Excerpted data Start Marker

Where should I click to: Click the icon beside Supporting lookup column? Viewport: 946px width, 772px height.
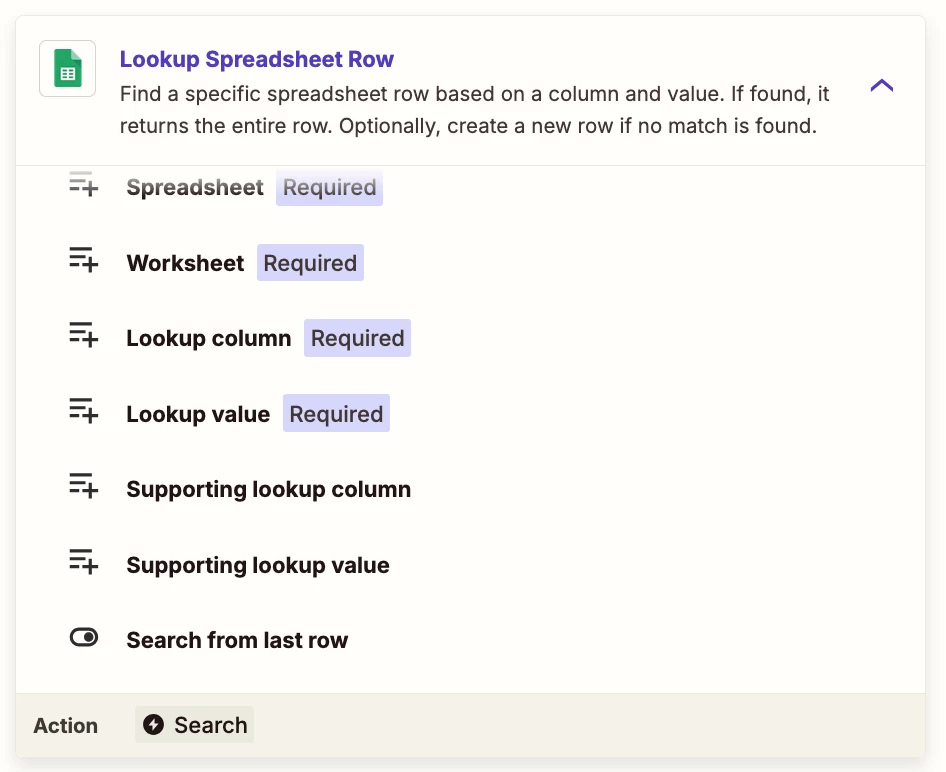(x=83, y=486)
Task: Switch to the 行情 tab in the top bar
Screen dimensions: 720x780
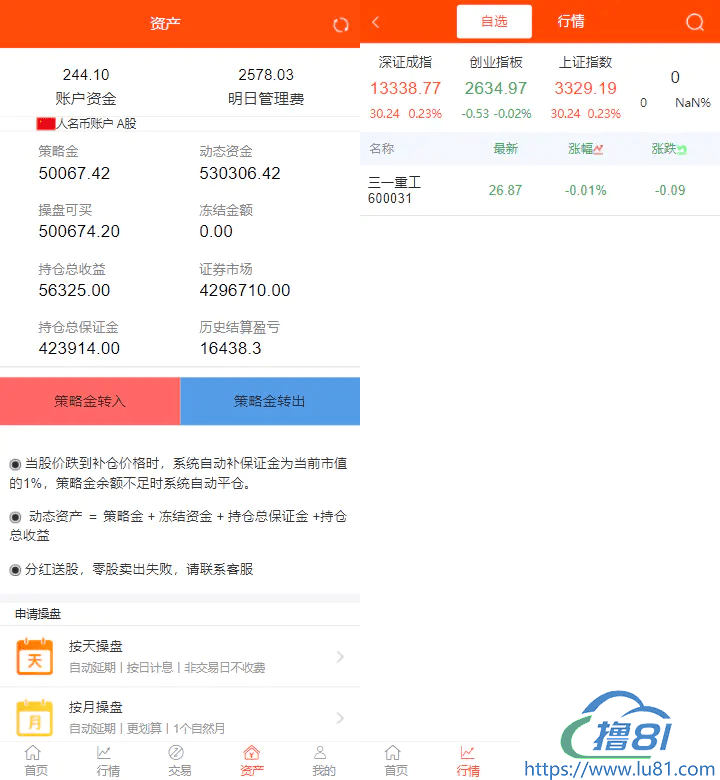Action: pos(571,22)
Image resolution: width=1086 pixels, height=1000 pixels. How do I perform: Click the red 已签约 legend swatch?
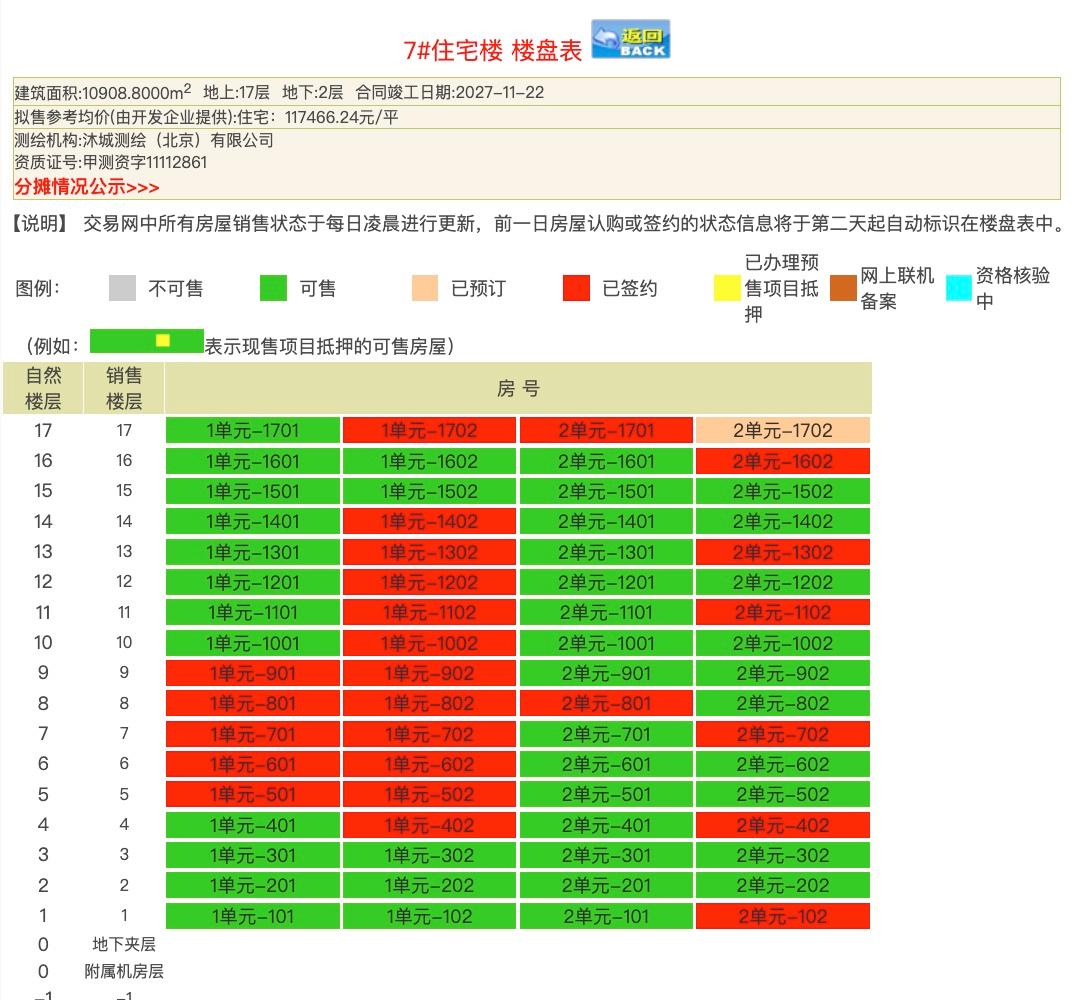pyautogui.click(x=576, y=288)
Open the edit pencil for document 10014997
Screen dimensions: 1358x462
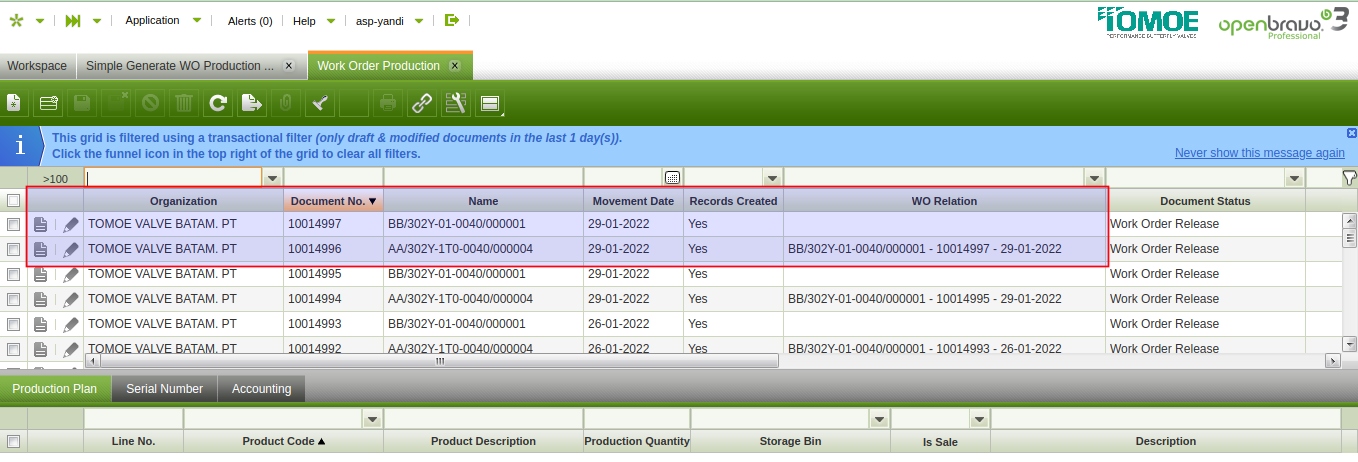(x=71, y=224)
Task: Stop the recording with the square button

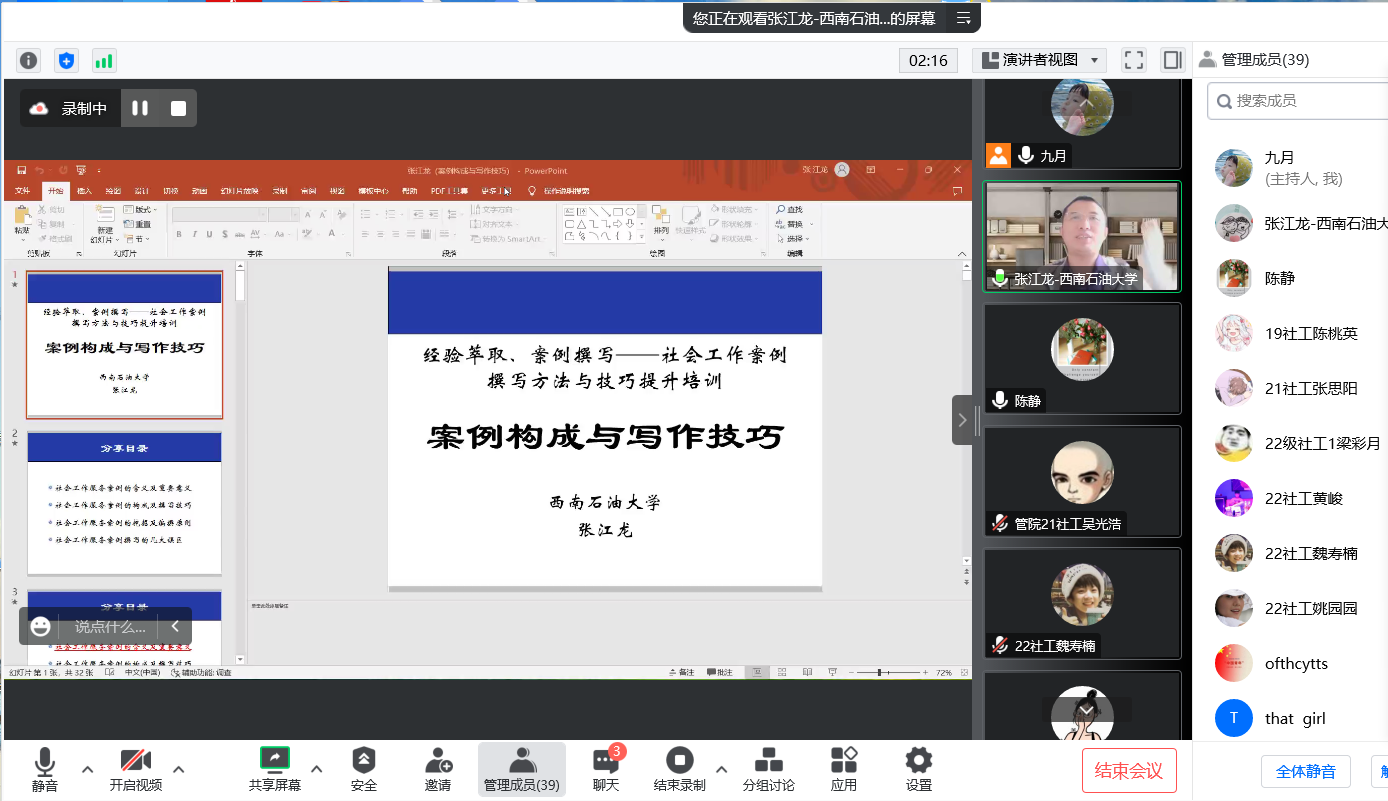Action: [178, 108]
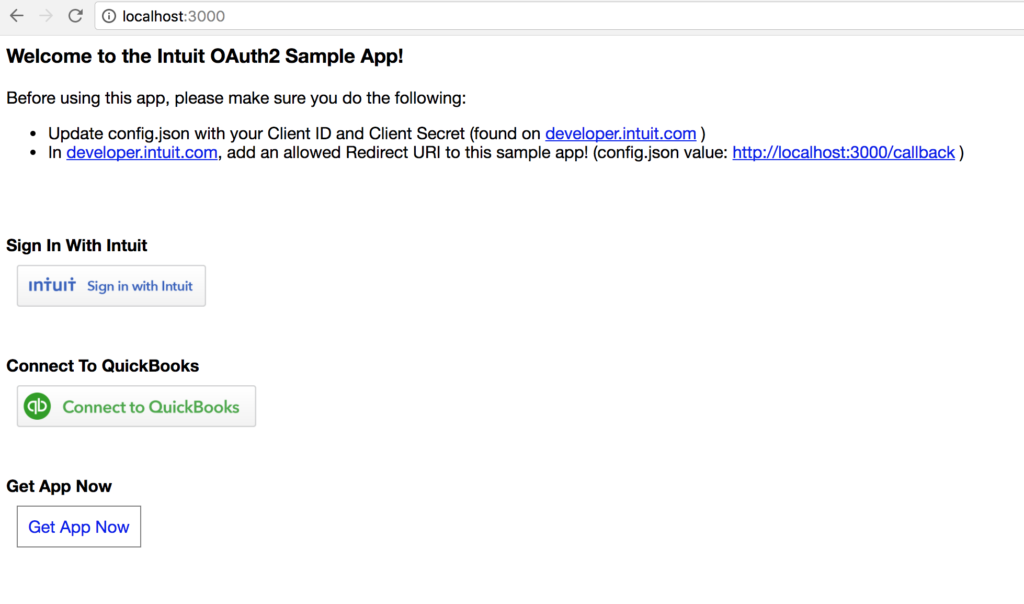
Task: Reload the localhost page
Action: click(75, 16)
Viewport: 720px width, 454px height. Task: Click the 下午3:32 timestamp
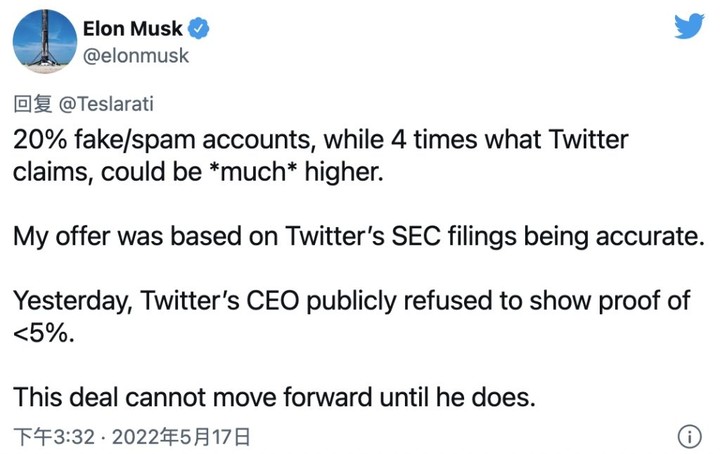(x=53, y=436)

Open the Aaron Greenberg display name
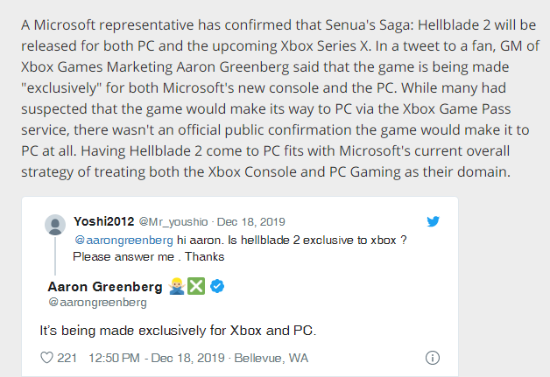(x=105, y=287)
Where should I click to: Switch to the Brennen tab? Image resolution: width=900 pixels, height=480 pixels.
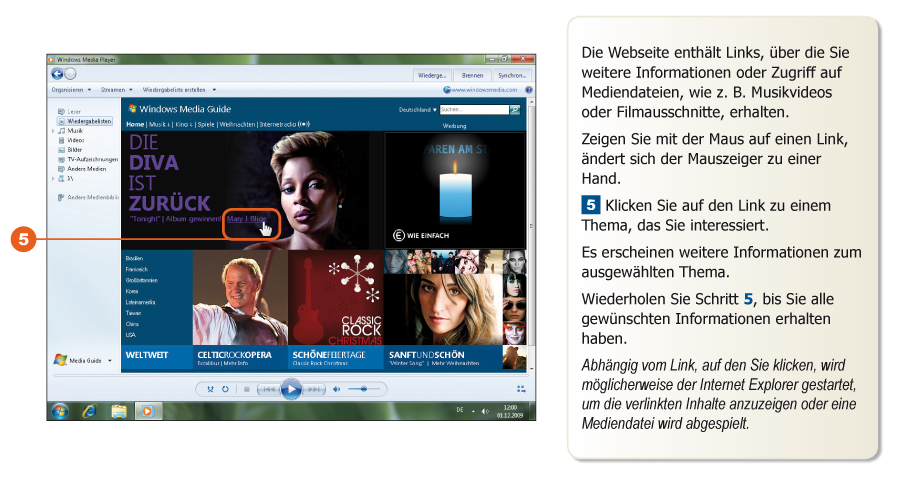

Excerpted data End Marker

# [Exercise description]
Go through the lines above and copy any that contain "Switch".

# [The answer]
Task: Switch to the 行情 tab in the top bar
Where should I click to: Switch to the Brennen tab? Image resolution: width=900 pixels, height=480 pixels.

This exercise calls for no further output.